(Source excerpt):
Child abuse is a serious issue that can occur in any group or culture. Whether it’s a public school, private school, or homeschool, or whether it’s a Christian, atheist, or Buddhist group — child abuse can be found everywhere. This tragedy is no respecter of demographic differences. It is important, therefore, that homeschool groups equip and empower themselves with the right information and tools to be able to fight abuse. Homeschool groups also need to equip and empower their members.
To this end, here are 10 steps your homeschool group can take today to make children and families safer:
1. Ask your homeschool group if it has a child protection policy.
Whether it’s your national organization, state support group, or local co-op, any and every organization that works with, for, and around children should have a child protection policy. So ask your homeschool group(s) if it does.
If it does: Ask to review it. You have a responsibility to make sure that the groups to which you entrust your kids have such a policy in place. Don’t just assume they do. Ask. Children deserve a safe, nurturing environment for their education. Make sure your group’s policy is appropriate, sufficient, and up-to-date. If you’re not sure if it is, do some research.

(Directions):
**A)** In the text on child protection in homeschool groups, what does it say every organization that works with children should have?
**B)** Carry the text on child protection in homeschool groups forward from its last sentence.
None of the lines play any part in what is asked here.

(Extracted data):
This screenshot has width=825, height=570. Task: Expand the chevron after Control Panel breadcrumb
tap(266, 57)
==
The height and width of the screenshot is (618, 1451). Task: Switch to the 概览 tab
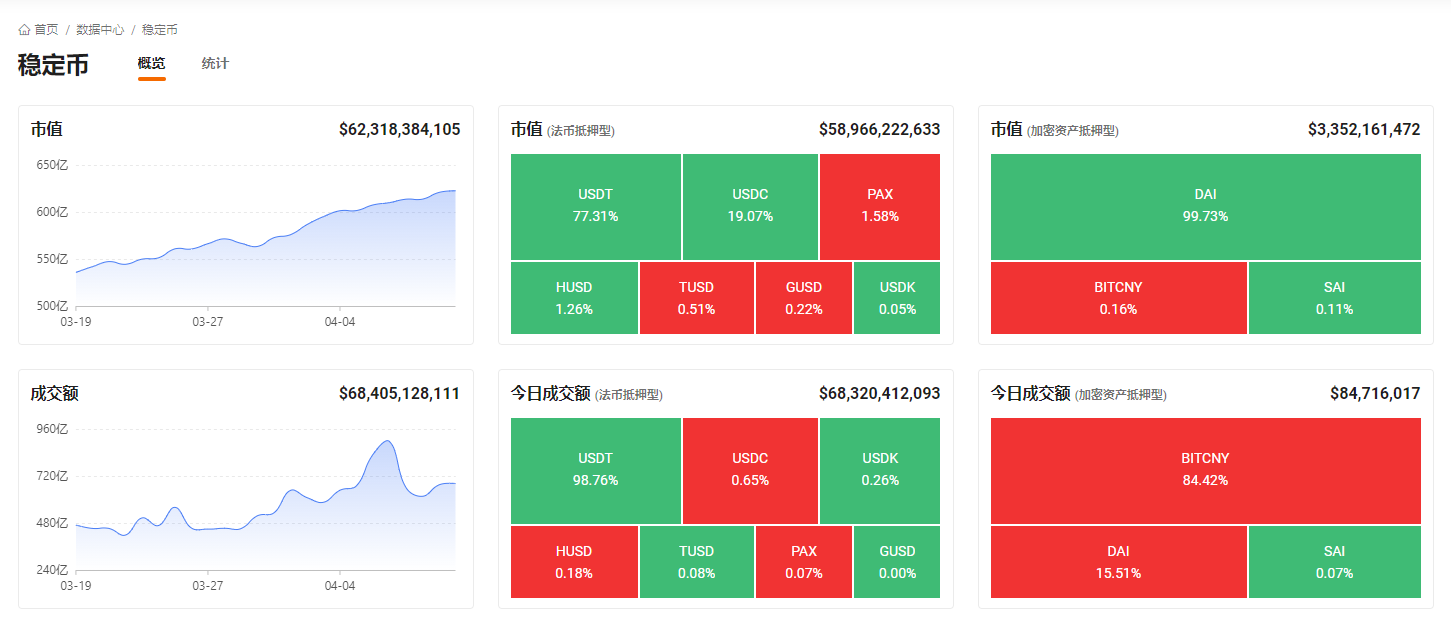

(Solved tasks):
**A)** A child protection policy.

**B)**
If it does not: Ask that one is made. Be firm about this. Child protection policies are essential to keeping children safe as well as protecting the integrity of your organization.
2. Plan an awareness event.
Organize an all-parent, mandatory meeting for your homeschool group or organization. (If you need help doing so, here is a step-by-step planning guide.) It doesn’t have to be long — even an hour or two will suffice in the beginning. During this event, explain to your group’s members the seriousness of child abuse, why homeschoolers cannot tolerate child abuse, what child abuse is, and the responsibility of every member and family to report abuse to the proper authorities. At this event, introduce to your members any new action steps your group is taking, such as a child protection policy, special speaking events, a resource library, etc. Make this awareness event a regular occurrence every 6-12 months. Consider planning a longer event (such as an entire day) where multiple professionals can present important information on the topic.
3. Invite a child abuse prevention expert to speak to your homeschool group.
There are many organizations dedicated to preventing child abuse. These organizations have significant knowledge and expertise. They also have dedicated individuals who are eager to speak to community groups about child abuse prevention. Contact one of these organizations and ask to have a speaker present to your homeschool group. Examples of organizations whose local chapters you could contact are RAINN, Prevent Child Abuse, and G.R.A.C.E. We at HARO are also willing to speak to any homeschool group.
4. Invite a child welfare or social work professional to speak to your homeschool group.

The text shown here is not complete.